Over the last few days, Jess and I have stepped
away from work on Velda, our Wonderbus and future home, and have
returned to our love of making toys. Colorful bears are multiplying
in the living room while dragons breed in the garage, but diving into
tinkering is not without its learning experiences.
Although she's sewn
dozens of bears out of her quilt scraps, it's been a while since Jess
has assembled a teddy...so in her first attempt Wednesday, she
fabricated three left arms before a right. That hiccup passed, and
she brought a beautiful little pastel-flower bear into being
yesterday, with one right and one left arm, and a matching set of
legs. Its ears are cushy-soft micro-pillows that beg to be squished,
and I envy whoever gets to lay their head on this teddy.*
I spent most of Wednesday
learning about my new (almost) all-in-one tool, a Shop Smith Mark V.
Especially how to adjust the band saw so that it wouldn't throw the
band off and/or break it. Cutting the “blanks” (the rough-draft
toy: no sanding, no holes, just the basic shape) for two new dragon
toys took almost all day. For comparison, in the past I've managed to
cut them out in about 20 minutes each with my jig saw, although the
cuts aren't as clean and the tight corners aren't as tight as they
are with the band saw. My DeWalt cordless jig saw can only cut
approximately one-and-a-quarter toy blanks from 3/4” wood on one
battery charge, so it just isn't a practical tool for the entire
process. Be that as it may, I learned a lot about my Shop Smith, and
got a lot of experience replacing and adjusting the band saw blade.
Thursday, I sanded. Which
is in and of itself a simple process: apply friction, remove unwanted
material. Of course, when you're dealing with tiny little crevices
and trying to remove any possibility of splinters or roughness,
things get...complicated. Let's just say that I've been struggling
with figuring out what tools will best accomplish my goal of sanding
nooks and crannies, and although I haven't had a stroke of
inspiration which panned out yet, I've had lots of ideas and have
attempted to make most of them work. With the result that I hand-sand
the crevices and hard-to-reach bits with custom-folded/wadded/twisted
sandpaper. Keeping it Old School. Sandpaper, fingers, elbow grease.
(An aside: although I heard the term many times as a youth, it wasn't
until late in middle school that I realized that “elbow grease”
wasn't something you bought at a hardware store, but a metaphor).
After setting aside
several mastadons and panthers which involved unforeseen
complications in design, I finished six dragons, each of which had
evolved from its own piece of wood in a different way, even though
I'd only used two templates for their body types. Each sanded at
least three times, with the final round by hand (everywhere, crevices
or no). With the toys ready for oiling and wheels, I did my
obligatory round of quality control:
Now, I'm not going to
mimic a two-year-old and throw my toys across the room or jump up and
down on them, but I do expect my product to meet a reasonable level
of durability requirements, so slapping them together to get the dust
off is a perfectly acceptable way for me to break my own toys. And
break my toys I did. Every. Single. One.
In retrospect, I may be
asking more of my toys than is reasonable. I gave a prototype to my
three-year-old godson in August, and he still hasn't broken it
(although his younger brother broke another toy within about two
minutes of receiving it, hence the “mastadons aren't ready yet”

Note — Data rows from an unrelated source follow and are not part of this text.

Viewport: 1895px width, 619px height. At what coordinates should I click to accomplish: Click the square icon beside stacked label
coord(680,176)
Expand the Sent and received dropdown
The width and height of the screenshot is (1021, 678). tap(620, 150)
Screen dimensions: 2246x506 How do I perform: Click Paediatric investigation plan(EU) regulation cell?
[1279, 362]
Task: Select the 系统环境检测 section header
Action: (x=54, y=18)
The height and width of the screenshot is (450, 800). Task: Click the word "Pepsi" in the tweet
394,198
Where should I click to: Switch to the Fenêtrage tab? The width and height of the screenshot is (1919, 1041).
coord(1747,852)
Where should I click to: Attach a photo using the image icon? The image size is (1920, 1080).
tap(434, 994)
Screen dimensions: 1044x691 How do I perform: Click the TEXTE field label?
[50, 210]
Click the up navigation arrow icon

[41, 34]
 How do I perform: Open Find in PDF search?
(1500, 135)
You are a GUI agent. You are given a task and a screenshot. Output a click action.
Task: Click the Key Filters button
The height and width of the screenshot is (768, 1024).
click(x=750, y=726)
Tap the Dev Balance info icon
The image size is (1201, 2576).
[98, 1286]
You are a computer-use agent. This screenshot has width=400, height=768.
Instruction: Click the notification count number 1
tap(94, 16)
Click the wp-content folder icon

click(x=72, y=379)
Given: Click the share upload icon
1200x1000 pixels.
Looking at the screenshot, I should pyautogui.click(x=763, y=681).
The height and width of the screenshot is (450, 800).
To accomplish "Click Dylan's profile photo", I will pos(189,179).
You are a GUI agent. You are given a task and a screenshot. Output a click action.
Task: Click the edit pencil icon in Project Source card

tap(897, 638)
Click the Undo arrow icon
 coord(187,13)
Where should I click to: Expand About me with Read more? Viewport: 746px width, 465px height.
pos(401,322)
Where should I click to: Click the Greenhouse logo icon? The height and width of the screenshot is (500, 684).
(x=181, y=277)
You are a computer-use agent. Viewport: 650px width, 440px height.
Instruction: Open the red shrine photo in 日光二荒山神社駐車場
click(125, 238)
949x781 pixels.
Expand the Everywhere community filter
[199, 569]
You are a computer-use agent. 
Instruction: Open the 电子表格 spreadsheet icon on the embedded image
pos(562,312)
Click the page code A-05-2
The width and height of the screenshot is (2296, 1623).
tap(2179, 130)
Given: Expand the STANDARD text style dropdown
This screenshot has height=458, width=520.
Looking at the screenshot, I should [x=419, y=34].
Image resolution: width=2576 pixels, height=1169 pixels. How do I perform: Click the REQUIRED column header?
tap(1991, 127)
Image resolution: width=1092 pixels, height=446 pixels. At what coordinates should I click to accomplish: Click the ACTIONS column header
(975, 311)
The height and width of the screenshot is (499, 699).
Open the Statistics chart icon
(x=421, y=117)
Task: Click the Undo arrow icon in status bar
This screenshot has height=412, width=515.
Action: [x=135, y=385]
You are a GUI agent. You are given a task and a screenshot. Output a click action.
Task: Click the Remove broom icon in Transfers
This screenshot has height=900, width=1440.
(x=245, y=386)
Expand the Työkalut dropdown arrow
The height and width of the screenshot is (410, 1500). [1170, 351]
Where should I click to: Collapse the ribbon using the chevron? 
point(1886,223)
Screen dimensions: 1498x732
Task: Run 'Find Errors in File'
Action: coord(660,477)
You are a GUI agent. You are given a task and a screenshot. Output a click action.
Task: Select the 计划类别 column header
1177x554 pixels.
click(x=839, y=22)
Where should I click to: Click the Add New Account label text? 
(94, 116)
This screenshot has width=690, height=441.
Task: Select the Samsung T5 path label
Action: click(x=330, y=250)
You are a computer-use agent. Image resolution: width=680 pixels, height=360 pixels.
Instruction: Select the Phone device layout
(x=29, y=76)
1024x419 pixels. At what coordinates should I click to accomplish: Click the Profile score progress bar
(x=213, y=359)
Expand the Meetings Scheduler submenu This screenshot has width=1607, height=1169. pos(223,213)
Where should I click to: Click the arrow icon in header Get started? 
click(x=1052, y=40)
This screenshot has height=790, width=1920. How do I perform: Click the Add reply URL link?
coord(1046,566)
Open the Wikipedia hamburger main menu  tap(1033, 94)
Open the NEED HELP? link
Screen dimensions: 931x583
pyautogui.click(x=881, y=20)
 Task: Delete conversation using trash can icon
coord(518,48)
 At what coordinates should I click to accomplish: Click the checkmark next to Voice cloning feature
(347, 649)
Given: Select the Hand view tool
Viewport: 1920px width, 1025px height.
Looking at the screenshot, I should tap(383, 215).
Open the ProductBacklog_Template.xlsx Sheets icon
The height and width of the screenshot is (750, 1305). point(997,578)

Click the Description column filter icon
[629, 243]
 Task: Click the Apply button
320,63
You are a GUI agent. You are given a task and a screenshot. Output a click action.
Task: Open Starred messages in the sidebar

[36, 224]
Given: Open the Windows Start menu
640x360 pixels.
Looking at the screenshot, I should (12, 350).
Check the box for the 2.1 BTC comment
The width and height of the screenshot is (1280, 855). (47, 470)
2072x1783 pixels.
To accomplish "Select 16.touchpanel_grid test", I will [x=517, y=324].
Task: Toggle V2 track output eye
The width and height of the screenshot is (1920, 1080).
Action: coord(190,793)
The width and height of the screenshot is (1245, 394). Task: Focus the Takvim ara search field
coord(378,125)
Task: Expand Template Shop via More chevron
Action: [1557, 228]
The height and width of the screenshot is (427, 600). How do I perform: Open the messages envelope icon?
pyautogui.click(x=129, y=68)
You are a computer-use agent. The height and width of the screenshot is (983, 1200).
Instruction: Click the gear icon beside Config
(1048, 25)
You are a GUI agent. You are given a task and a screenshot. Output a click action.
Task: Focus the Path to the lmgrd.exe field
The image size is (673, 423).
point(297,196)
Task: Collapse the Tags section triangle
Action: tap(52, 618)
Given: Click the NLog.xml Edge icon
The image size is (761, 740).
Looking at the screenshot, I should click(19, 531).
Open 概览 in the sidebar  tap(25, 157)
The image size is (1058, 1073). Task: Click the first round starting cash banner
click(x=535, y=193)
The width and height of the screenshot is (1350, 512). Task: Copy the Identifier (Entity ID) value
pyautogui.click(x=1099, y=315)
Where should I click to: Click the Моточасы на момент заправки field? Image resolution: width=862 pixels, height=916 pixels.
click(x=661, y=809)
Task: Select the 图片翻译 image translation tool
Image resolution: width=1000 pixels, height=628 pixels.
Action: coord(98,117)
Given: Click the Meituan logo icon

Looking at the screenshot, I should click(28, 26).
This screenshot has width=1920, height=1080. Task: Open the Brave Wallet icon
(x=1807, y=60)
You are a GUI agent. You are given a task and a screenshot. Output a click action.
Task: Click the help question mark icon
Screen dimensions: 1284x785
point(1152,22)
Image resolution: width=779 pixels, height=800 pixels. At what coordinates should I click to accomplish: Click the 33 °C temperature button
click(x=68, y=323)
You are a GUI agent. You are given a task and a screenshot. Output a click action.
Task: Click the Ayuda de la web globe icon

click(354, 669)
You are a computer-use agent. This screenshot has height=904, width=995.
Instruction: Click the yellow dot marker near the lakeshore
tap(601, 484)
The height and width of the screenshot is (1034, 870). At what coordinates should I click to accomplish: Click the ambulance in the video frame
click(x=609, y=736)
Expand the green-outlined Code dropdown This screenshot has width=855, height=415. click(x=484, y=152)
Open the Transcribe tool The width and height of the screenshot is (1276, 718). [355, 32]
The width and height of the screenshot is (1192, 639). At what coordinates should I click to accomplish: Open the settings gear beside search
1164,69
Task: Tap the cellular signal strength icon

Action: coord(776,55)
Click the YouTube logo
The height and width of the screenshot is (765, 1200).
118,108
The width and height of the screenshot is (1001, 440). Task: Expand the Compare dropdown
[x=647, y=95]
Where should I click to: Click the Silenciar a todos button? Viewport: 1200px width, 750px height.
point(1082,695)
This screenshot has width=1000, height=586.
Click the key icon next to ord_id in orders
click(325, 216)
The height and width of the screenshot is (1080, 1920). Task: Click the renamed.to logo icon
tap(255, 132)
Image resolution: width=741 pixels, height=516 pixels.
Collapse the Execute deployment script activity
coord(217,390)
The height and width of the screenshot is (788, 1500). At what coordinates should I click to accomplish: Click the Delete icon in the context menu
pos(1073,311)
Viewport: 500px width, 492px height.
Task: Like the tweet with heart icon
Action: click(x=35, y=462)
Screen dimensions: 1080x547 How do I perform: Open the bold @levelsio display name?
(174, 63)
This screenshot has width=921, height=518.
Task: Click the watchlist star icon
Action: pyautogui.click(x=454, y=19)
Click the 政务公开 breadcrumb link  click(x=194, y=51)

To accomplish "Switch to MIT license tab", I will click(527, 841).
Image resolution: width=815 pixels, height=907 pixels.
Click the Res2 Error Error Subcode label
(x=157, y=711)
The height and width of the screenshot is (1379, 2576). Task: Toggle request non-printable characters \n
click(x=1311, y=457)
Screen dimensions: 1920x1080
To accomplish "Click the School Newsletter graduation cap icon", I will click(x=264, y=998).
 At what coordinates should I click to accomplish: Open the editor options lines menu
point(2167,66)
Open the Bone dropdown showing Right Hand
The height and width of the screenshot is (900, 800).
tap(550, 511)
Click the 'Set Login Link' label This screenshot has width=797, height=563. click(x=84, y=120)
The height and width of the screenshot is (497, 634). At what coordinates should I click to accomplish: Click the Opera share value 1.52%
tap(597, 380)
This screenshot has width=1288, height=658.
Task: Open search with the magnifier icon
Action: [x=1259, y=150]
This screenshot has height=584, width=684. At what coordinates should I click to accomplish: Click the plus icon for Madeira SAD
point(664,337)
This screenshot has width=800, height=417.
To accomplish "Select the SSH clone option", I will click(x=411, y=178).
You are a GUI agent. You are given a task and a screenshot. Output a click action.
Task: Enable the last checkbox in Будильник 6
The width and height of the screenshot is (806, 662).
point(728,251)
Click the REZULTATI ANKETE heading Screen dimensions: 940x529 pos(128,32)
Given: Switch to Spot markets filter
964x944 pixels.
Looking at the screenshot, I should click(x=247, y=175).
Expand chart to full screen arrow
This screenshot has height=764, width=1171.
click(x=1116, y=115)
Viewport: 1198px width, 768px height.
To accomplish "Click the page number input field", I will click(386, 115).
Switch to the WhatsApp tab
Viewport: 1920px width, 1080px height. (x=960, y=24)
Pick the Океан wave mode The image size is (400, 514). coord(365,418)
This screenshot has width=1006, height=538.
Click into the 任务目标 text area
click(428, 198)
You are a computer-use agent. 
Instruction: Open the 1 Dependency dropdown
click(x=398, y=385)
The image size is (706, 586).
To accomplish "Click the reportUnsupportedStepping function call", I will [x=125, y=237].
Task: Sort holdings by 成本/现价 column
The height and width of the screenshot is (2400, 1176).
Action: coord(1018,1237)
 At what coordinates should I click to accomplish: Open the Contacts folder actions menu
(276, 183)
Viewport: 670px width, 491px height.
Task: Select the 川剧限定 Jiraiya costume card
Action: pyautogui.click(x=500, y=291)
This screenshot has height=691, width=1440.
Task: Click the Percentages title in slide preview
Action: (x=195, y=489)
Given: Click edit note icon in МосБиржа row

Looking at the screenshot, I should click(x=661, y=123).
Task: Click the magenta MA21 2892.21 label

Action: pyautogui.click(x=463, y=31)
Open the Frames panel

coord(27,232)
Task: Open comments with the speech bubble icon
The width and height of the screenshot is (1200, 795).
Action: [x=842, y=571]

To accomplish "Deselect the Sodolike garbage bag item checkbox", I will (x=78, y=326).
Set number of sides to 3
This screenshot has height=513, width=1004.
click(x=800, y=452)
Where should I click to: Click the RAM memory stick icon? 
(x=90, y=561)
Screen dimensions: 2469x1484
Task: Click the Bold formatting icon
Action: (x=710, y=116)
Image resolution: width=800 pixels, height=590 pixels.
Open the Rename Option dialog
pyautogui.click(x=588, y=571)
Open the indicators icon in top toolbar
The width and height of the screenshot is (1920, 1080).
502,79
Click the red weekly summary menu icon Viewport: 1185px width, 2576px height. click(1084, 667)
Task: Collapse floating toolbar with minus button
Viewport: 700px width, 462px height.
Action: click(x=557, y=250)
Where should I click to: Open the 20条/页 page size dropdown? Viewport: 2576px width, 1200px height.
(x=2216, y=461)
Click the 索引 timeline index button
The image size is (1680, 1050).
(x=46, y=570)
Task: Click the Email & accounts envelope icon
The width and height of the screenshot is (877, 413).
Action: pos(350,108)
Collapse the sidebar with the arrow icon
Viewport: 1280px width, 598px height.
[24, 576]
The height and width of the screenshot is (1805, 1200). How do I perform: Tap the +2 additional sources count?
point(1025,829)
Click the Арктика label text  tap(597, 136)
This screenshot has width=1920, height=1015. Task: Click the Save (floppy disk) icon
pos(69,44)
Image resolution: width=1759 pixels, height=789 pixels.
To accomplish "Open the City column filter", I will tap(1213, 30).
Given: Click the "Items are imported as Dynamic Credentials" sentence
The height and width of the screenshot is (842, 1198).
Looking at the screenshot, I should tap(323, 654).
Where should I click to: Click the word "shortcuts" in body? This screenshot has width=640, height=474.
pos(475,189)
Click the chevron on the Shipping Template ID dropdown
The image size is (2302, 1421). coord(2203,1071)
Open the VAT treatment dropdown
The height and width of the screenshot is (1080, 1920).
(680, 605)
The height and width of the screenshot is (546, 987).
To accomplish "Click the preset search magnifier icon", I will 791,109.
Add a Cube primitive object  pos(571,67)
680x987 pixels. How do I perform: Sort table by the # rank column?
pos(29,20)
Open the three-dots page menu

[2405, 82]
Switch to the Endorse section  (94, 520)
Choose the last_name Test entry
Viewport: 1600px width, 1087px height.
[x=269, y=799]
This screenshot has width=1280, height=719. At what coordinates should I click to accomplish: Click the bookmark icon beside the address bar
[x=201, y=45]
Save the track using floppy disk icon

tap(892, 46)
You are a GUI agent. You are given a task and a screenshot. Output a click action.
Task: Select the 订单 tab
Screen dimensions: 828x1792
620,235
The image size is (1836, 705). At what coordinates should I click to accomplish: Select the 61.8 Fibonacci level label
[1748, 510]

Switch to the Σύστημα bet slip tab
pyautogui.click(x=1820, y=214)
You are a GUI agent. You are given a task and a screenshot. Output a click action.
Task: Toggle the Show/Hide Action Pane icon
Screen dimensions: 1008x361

situation). But no, I thought that a 185-lb 38-year-old slamming toys
together would be an appropriate test of the forces that a child
might exert on them, and broke every last one of them. The little
wings and twisted tails which gave the dragons a taste of whimsy all
gave flight, leaving shards and stumps where their fragile grandeur
had once been.
So Friday (today, by the
time I post this), I'll spend the day re-designing my flock and
getting ready to send it out into The Holidays. The good news is,
I've learned something new this week. Lots of new things, actually.
Many of them have to do with the structural integrity of wood along
its grain line. Adjusting my process and checking for weak points
before final sanding is
another lesson which will come in handy in the future.
Humility and Patience were in there too, and Humor was chortling from
the sidelines all day long as I struggled to sand the detailed curves
of tail and wing, all destined to fly off in their own directions and
all, ultimately, to the scrap bin.
Between Jess' extra bear
arms and my extraneous wings and tails, it's looking a little like an
abattoir around here. But it's also looking like a wonderful
menagerie of wood and fabric: rotund little bears; scraps of quilts
bursting in color; the scent of cedar, pine, hemlock; dragons,
mastadons, and panthers vying for completion amid piles of wooden
wheels ready to trundle them into the world.
Strong wings and fierce
cuddles, my friends.
*I have used special
(i.e. $$$) ergonomic/chiropractic pillows for neck support for over
twenty years, and have trouble finding a pillow that can support my
neck and head appropriately in both side- and back-sleeping
positions. I have used the (very squished) bear below as a pillow for
the last year, and have never had a pillow provide such fantastic
neck support. Notably, he's also stood up to weekly machine washings
and dryings without complaint – or pulled stitches.